Most dive training organizations have some kind of swimming and water treading requirement for certification. Often students will ask why it is that they need to be able to swim 200 meters to be certified to do SCUBA diving. The reasoning goes that since we will be submerged while SCUBA diving what is the point of doing a 200 meter surface swim?
As some of the veteran divers will remember, the entry requirements and training for SCUBA were much more stringent in the “early days”. Recreational SCUBA diving training was largely based on Navy training methods. Navy diver candidates should be able to swim, tread water and do many other very challenging things to be Diver qualified.
Anyone who has seen TV programs on how Navy Divers are selected and trained will probably remember seeing student divers doing many physically demanding and challenging drills and exercises that might not seem to be directly related to SCUBA diving. The physical training is partly due to the candidates are being physically conditioned and partly due a weeding out process.
Recreational diving has changed substantially since the “early days”. Diving is becoming more and more popular as people are spending more on leisure and adventure travel.
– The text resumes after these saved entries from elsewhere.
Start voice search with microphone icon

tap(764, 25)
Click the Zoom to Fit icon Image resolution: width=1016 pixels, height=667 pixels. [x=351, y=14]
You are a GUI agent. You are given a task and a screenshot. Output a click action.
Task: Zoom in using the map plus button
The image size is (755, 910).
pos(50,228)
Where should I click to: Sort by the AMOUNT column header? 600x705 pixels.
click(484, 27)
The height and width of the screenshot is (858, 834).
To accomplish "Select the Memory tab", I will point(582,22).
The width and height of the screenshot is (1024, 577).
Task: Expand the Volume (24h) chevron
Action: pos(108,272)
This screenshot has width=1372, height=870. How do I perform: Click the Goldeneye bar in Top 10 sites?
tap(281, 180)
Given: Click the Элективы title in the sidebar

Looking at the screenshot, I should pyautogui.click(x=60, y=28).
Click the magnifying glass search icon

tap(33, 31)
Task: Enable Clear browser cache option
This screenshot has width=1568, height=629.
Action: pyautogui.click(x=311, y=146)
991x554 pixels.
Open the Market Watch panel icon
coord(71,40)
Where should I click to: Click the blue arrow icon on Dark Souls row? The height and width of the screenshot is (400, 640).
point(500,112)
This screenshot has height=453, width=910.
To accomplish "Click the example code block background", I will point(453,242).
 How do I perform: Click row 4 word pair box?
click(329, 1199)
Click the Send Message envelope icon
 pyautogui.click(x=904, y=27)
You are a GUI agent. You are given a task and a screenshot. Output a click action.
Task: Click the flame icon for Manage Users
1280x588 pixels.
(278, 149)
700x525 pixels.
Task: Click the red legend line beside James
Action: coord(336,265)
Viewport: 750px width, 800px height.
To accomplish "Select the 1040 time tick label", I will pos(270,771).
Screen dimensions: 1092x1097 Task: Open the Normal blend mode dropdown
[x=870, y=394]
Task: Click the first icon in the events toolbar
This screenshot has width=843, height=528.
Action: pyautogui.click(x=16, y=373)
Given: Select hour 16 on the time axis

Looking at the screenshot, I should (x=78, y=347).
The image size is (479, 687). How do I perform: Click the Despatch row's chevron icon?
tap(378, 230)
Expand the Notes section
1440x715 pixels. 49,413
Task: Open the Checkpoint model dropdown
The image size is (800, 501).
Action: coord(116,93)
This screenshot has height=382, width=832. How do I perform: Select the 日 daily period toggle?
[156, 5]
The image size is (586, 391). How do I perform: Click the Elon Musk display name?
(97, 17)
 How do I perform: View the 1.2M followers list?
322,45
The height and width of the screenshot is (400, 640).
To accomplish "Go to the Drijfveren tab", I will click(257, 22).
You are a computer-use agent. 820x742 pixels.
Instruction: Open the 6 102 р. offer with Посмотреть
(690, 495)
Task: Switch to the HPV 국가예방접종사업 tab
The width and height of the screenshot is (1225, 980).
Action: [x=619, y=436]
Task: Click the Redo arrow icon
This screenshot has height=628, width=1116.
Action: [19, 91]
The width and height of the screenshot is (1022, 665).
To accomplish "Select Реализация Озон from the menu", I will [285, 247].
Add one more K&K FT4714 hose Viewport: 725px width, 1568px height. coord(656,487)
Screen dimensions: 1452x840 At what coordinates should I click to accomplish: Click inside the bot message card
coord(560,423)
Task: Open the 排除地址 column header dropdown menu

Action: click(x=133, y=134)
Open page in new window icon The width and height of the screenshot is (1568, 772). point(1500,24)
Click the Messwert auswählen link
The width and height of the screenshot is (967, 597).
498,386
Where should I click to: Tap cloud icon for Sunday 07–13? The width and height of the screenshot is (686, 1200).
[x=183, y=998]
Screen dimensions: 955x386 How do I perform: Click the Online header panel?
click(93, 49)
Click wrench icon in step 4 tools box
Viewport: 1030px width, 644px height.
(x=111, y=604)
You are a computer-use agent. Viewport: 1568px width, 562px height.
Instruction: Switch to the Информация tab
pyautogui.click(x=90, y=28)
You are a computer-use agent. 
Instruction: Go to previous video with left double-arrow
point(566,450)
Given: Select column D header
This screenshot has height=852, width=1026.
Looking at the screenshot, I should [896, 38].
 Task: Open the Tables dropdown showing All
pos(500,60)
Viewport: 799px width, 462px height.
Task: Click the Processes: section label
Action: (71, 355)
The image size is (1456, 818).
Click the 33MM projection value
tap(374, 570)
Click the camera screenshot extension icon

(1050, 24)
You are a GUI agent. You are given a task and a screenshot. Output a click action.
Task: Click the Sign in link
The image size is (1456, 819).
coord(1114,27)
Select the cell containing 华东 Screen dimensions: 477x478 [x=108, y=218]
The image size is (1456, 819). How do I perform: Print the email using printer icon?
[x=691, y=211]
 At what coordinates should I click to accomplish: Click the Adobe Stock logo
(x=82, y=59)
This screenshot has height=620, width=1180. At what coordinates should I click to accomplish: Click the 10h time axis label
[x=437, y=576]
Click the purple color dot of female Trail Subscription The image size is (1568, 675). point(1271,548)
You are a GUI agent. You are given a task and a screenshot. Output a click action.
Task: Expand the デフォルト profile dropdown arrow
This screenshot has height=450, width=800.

The training regime and entry requirement for CERTIFICATION has changed with the times. The certification requirements now more closely mirror what a recreational diver needs as opposed to what a combat or salvage diver needs.
Often students will think that the swimming requirement and water treading is a hold-over from the military heritage of SCUBA diving. Personally I do not think that this is an accurate view.
Most divers will compare air consumption after a dive and sometimes students will ask why their air consumption is so high compared to their buddy’s. The answer is of course that there are many factors that affect air consumption, but one of that factors that is easy to change is the diver’s fitness level. The fitter divers tend to use less air than those who are not. Think about a fit and a non fit person walking up a set of stairs. The out of shape person will be most likely breathing heavier than the fit person. The website divefitness contains many great articles and tips on how to improve your air usage and fitness for diving.
SCUBA diving is inherently a physically challenging activity. The tanks, weight belts and other equipment are heavy and just getting to the water and setting up your gear can be a mini workout all by itself.
The swimming requirement is not a weeding out process, but is a measure to determine whether the student is up to the physical challenges of recreational diving. Some people are better swimmers than other, but generally there is a good correlation between the people who are comfortable in the water (swimming, snorkeling, water treading etc.) and being comfortable underwater.
Your fitness level directly impacts your potential enjoyment of SCUBA diving. The fitter you are the easier and more enjoyable the dive.